## Action item:
The answer must be an exact copy of every record.

[Collection entries]
=== Section Start ===

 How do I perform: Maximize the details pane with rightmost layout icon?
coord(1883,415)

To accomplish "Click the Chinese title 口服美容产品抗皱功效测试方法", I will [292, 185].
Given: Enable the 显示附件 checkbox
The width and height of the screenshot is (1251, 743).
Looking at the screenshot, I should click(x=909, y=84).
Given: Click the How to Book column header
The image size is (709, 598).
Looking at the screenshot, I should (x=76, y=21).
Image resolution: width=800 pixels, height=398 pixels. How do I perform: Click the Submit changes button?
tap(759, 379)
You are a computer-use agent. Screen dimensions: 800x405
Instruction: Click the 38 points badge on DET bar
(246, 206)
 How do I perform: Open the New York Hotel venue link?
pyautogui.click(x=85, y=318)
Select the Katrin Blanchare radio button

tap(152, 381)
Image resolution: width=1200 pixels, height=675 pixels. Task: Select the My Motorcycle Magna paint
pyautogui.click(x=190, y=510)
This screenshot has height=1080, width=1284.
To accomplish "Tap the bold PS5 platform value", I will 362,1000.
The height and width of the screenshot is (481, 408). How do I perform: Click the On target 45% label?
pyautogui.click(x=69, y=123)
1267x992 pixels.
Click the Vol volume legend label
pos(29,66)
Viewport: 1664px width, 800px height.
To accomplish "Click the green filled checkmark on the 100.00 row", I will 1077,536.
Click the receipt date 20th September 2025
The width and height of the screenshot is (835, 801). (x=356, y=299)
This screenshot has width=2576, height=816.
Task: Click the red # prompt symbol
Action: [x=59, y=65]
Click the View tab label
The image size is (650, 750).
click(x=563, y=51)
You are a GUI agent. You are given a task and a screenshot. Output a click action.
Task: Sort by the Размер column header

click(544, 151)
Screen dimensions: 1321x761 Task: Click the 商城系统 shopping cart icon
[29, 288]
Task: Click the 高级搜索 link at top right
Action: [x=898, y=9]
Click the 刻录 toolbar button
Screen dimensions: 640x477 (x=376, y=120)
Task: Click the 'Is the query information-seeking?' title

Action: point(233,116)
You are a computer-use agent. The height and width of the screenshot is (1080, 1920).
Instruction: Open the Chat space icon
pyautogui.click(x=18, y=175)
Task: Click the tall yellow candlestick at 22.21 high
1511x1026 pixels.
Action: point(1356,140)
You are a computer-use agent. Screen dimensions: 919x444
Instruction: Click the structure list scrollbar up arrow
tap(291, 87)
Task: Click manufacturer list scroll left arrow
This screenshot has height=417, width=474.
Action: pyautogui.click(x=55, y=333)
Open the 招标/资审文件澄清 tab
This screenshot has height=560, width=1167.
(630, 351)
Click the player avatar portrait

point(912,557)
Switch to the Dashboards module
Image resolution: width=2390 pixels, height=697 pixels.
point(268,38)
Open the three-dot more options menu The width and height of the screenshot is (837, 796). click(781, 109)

=== Section End ===

## Task solution:
 How do I perform: Maximize the details pane with rightmost layout icon?
coord(1883,415)

To accomplish "Click the Chinese title 口服美容产品抗皱功效测试方法", I will [292, 185].
Given: Enable the 显示附件 checkbox
The width and height of the screenshot is (1251, 743).
Looking at the screenshot, I should click(x=909, y=84).
Given: Click the How to Book column header
The image size is (709, 598).
Looking at the screenshot, I should (x=76, y=21).
Image resolution: width=800 pixels, height=398 pixels. How do I perform: Click the Submit changes button?
tap(759, 379)
You are a computer-use agent. Screen dimensions: 800x405
Instruction: Click the 38 points badge on DET bar
(246, 206)
 How do I perform: Open the New York Hotel venue link?
pyautogui.click(x=85, y=318)
Select the Katrin Blanchare radio button

tap(152, 381)
Image resolution: width=1200 pixels, height=675 pixels. Task: Select the My Motorcycle Magna paint
pyautogui.click(x=190, y=510)
This screenshot has height=1080, width=1284.
To accomplish "Tap the bold PS5 platform value", I will 362,1000.
The height and width of the screenshot is (481, 408). How do I perform: Click the On target 45% label?
pyautogui.click(x=69, y=123)
1267x992 pixels.
Click the Vol volume legend label
pos(29,66)
Viewport: 1664px width, 800px height.
To accomplish "Click the green filled checkmark on the 100.00 row", I will 1077,536.
Click the receipt date 20th September 2025
The width and height of the screenshot is (835, 801). (x=356, y=299)
This screenshot has width=2576, height=816.
Task: Click the red # prompt symbol
Action: [x=59, y=65]
Click the View tab label
The image size is (650, 750).
click(x=563, y=51)
You are a GUI agent. You are given a task and a screenshot. Output a click action.
Task: Sort by the Размер column header

click(544, 151)
Screen dimensions: 1321x761 Task: Click the 商城系统 shopping cart icon
[29, 288]
Task: Click the 高级搜索 link at top right
Action: [x=898, y=9]
Click the 刻录 toolbar button
Screen dimensions: 640x477 (x=376, y=120)
Task: Click the 'Is the query information-seeking?' title

Action: point(233,116)
You are a computer-use agent. The height and width of the screenshot is (1080, 1920).
Instruction: Open the Chat space icon
pyautogui.click(x=18, y=175)
Task: Click the tall yellow candlestick at 22.21 high
1511x1026 pixels.
Action: point(1356,140)
You are a computer-use agent. Screen dimensions: 919x444
Instruction: Click the structure list scrollbar up arrow
tap(291, 87)
Task: Click manufacturer list scroll left arrow
This screenshot has height=417, width=474.
Action: pyautogui.click(x=55, y=333)
Open the 招标/资审文件澄清 tab
This screenshot has height=560, width=1167.
(630, 351)
Click the player avatar portrait

point(912,557)
Switch to the Dashboards module
Image resolution: width=2390 pixels, height=697 pixels.
point(268,38)
Open the three-dot more options menu The width and height of the screenshot is (837, 796). click(781, 109)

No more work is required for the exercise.